Par exemple un étudiant a parlé d' "hydratation de la farine", et il se trouve que je m'étais préoccupé ces jours derniers de savoir ce que  cela signifiait exactement : oui bien sûr hydrater de la farine c'est lui ajouter de l'eau,  mais cela est idiot et la question est plutôt de savoir comme comment cette eau s'introduit dans la farine : simplement par capillarité ? Ou en se liant aux protéines ? Où on s'introduisant dans les granules d'amidon qui constituent la farine ? 

En réalité, ces questions sont celles que les étudiants avaient  également, et le fait que j'ai fait une belle recherche bibliographique à ce propos m'a permis de mieux répondre que je ne l'aurais fait dans le temps. 

Et ainsi de suite, tout était à l'avenant : le cours a été en réalité la présentation de tout ce que j'avais découvert récemment.
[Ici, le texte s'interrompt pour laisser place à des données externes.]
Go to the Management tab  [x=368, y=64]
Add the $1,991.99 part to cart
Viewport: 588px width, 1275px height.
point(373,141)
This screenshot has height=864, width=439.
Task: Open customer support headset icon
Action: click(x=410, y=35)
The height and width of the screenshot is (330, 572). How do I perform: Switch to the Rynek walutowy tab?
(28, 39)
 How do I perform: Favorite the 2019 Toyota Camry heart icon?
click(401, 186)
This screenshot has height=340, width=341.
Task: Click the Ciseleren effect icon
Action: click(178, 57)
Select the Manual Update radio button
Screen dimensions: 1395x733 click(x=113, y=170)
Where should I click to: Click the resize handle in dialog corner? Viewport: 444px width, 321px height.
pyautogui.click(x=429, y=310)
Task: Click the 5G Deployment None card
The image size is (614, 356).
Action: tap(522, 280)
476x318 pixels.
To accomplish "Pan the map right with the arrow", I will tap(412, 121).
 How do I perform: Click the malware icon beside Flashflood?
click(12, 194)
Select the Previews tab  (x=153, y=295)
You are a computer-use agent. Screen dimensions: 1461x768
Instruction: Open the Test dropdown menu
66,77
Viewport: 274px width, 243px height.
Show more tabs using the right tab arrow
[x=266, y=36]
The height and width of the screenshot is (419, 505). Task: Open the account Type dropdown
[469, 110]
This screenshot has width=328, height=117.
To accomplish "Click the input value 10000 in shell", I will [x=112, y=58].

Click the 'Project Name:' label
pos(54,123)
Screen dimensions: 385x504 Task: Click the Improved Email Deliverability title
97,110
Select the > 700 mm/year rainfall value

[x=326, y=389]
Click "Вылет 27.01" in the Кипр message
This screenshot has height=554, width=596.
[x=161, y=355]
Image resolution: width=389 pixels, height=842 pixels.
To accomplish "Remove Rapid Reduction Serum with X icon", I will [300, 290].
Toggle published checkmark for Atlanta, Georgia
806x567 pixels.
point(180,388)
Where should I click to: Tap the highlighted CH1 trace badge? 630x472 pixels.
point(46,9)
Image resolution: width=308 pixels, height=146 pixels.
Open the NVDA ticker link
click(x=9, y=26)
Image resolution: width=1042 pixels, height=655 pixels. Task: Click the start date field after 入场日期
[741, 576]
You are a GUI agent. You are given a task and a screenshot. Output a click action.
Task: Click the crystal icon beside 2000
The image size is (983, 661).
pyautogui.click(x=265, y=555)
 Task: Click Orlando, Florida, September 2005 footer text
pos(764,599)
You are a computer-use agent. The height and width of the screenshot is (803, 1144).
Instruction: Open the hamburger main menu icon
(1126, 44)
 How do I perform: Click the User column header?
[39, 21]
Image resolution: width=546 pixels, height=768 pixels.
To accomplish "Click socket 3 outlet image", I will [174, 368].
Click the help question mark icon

Je ne me suis pas ennuyé donc une seule seconde, et je vois maintenant pourquoi l'enseignement peut-être passionnant : il peut l'être à condition de faire briller les yeux de nos amis en même temps que nous voyons le résultat de nos efforts personnels et que nous nous posons des questions renouvelées. 

 

Quel bonheur que d'enseigner dans ses circonstances !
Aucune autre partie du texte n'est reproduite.